There is another key with depreciation, and it links back to that Balance Sheet line I mentioned earlier called “Accumulated Depreciation”.  Accumulated depreciation comes in to play when selling an asset, as it sets the remaining value of the asset in question.  Let’s go back to our example of the $500,000 commercial building above. Let’s assume that after a number of years you decide to sell the building.  Since it was completed, the balance sheet shows that it has $200,000 in accumulated depreciation, resulting in a remaining value of $300,000.  You may think that if you sell the building for $700,000, you have a gain of $200,000 (Sale Price – Initial Cost = Gain) and will pay capital gains on that amount.  You would be incorrect!  On the books, your gain or loss is determined not by the initial price of the asset, but the remaining value of the asset after accumulated depreciation.  Your gain would therefor be $400,000 (Sales Price – Remaining Value), and that is the number you would be expected to pay capital gains on.  See the example below to help you visualize this transaction.  *Note – for tax purposes, you would take your tax depreciation into account, not your book depreciation, so the numbers may be different on your tax return than they are on your balance sheet.

 

A screenshot gain on sale for fencing, flooring, roofing, and commercial construction industries

As you can see, by depreciating an asset and capturing the expense, you then have to *subtract* that expense if sold.  For assets that appreciate in value, this can be excruciating.  For assets that you plan to throw out or will be depleted in value, this may not be a big deal.  Let’s look at an example of an asset that decreases in value over time.  Imagine you purchased a large piece of commercial machinery for $20,000 a number of years ago.  You decide to close down your business and are selling the equipment.  On the Balance Sheet, you can see $10,000 of accumulated depreciation.  If you were to sell the equipment for $12,000, you will have made a $2,000 gain (despite selling it for less than you paid for it) and will be taxed on a $2,000 capital gain.  See the below example.

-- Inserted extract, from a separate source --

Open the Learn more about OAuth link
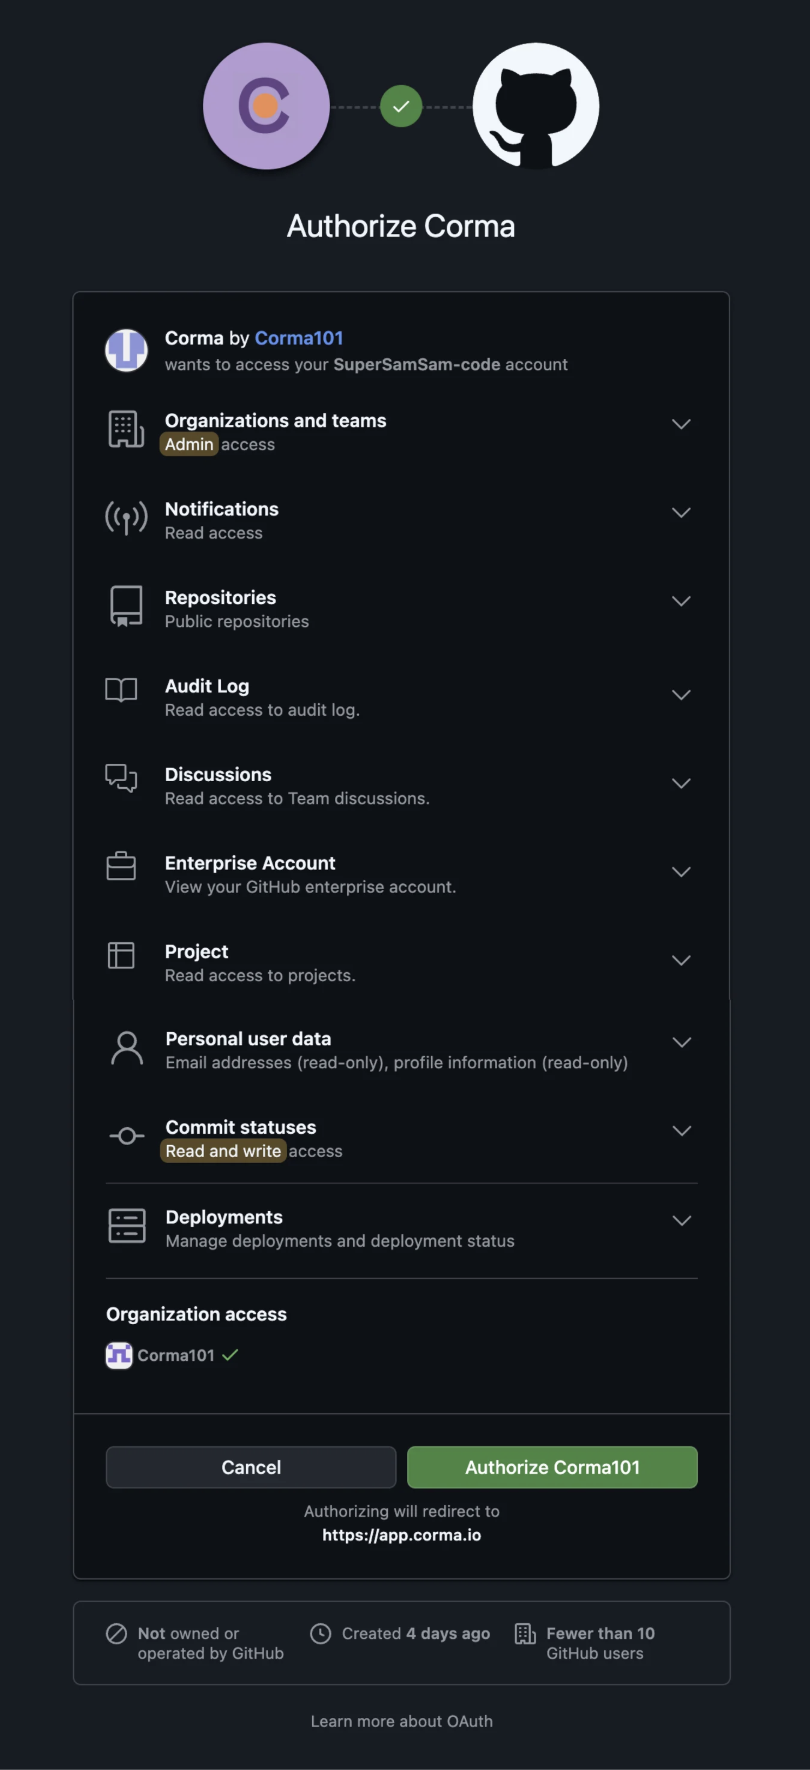 (x=401, y=1721)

A screenshot gain on sale for fencing, flooring, roofing, and commercial construction industries

How Can I Speed up the Depreciation of an Asset?

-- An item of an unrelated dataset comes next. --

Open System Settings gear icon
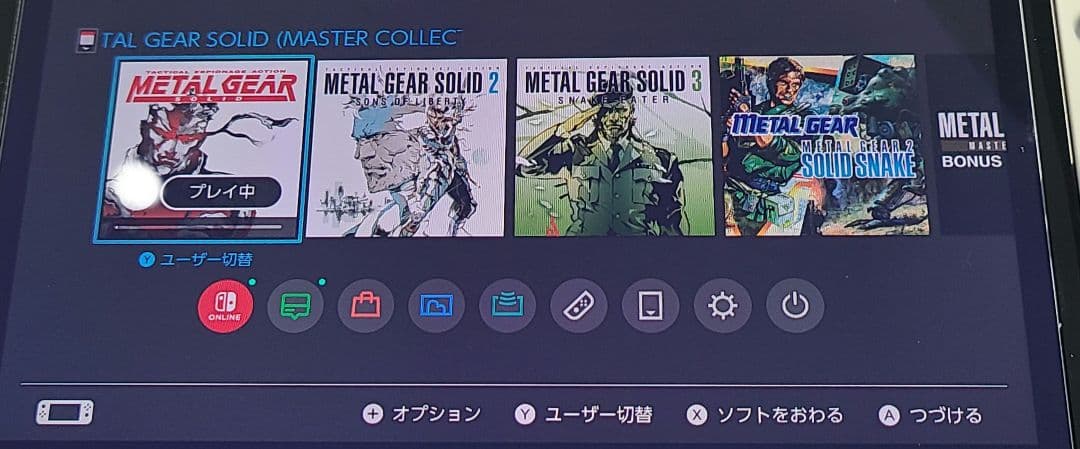Viewport: 1080px width, 449px height. pyautogui.click(x=723, y=306)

On the tax side, assets depreciation schedule is determined primarily by it’s “useful life”.  However it is important to remember that you may depreciate at a different rate on your actual books.  Only the tax depreciation will affect your taxes owed. You can look up the useful life status of assets easily online.  As an example, vehicles are considered to have a useful life of 8 years and so would be depreciated over 8 years.  In 2017, in order to stimulate business spending on new assets, an option referred to as “bonus depreciation” was updated in order to allow businesses to take 100% of the assets value as depreciation in the first year so long as it fits at least one of the following criteria: useful life is <20 years, it is a qualified improvement property, it is computer software, cost of qualified film, TV, or theater productions, or some properties used for both business and personal use.  

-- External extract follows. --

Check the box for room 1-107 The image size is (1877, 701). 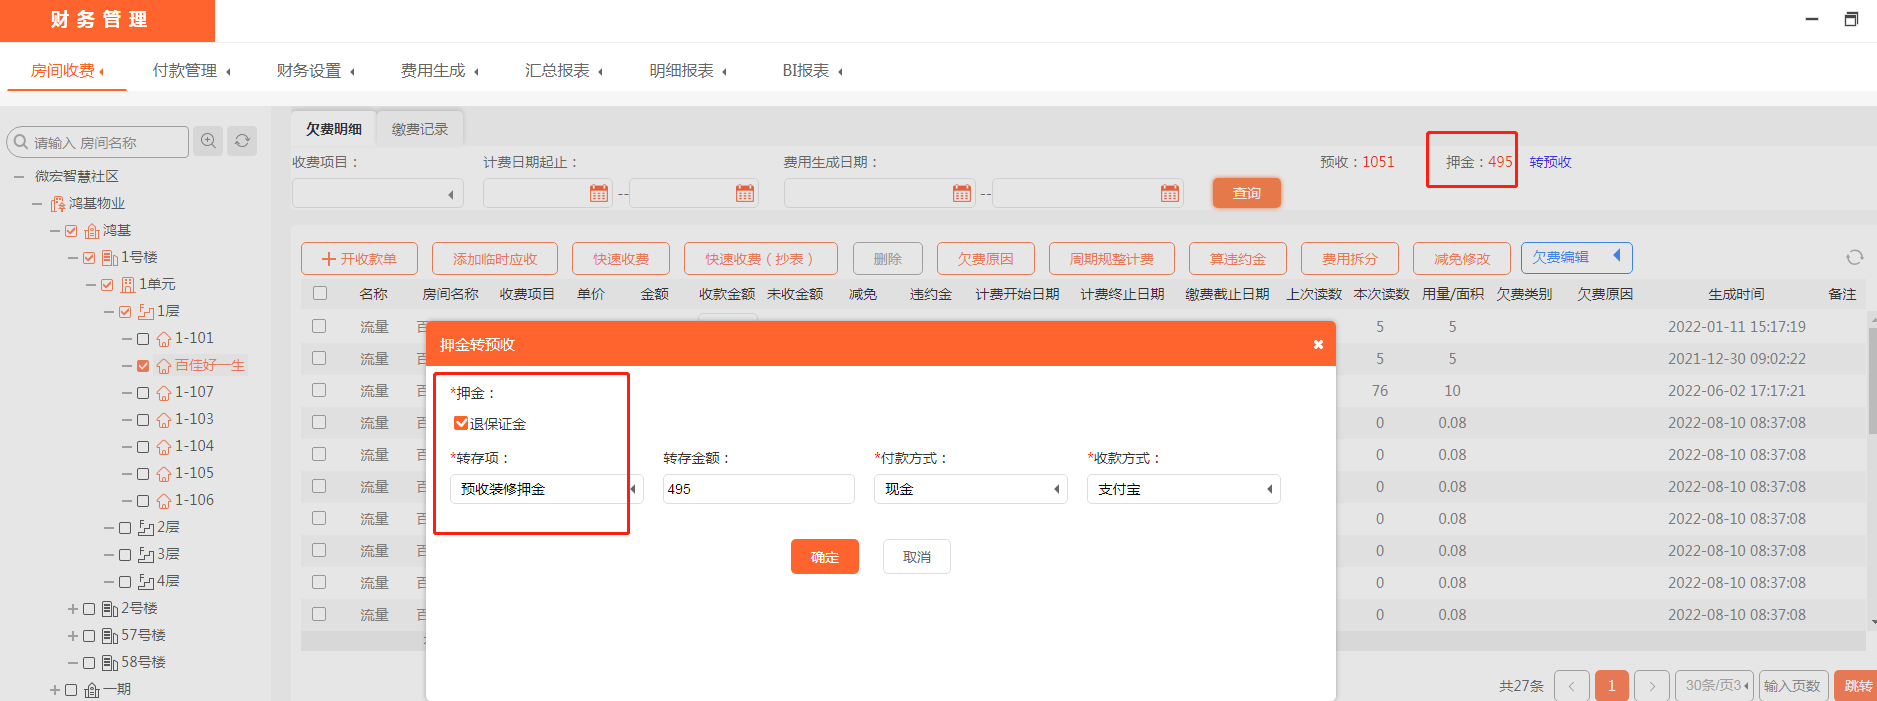tap(143, 393)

Some assets, like commercial buildings, can have their depreciation sped up using a method called “cost segregation”.  In cost segregation some different elements of the commercial building can be split out, such as land improvements, fixtures, or flooring, and depreciated separately than the rest of the building.  Through cost segregation, you can collect more depreciation on the front end of the buildings components useful life, giving you a more immediate tax benefit.

A screenshot of accounts and assets for fencing, flooring, roofing, and commercial construction industries

How Do I Decide If I Should Speed Up Depreciation?

The decision to increase the rate you recognize depreciation on an asset depends on many factors, not least of which is your overall intent and financial strategy.  In order to ensure you are making appropriate and beneficial decisions, you should consult with your accountant.  Here at Vertices, we help lead our clients through these questions by measuring the potential value of taking bonus depreciation or using cost segregation, and weighing it against the goals of the business shareholders.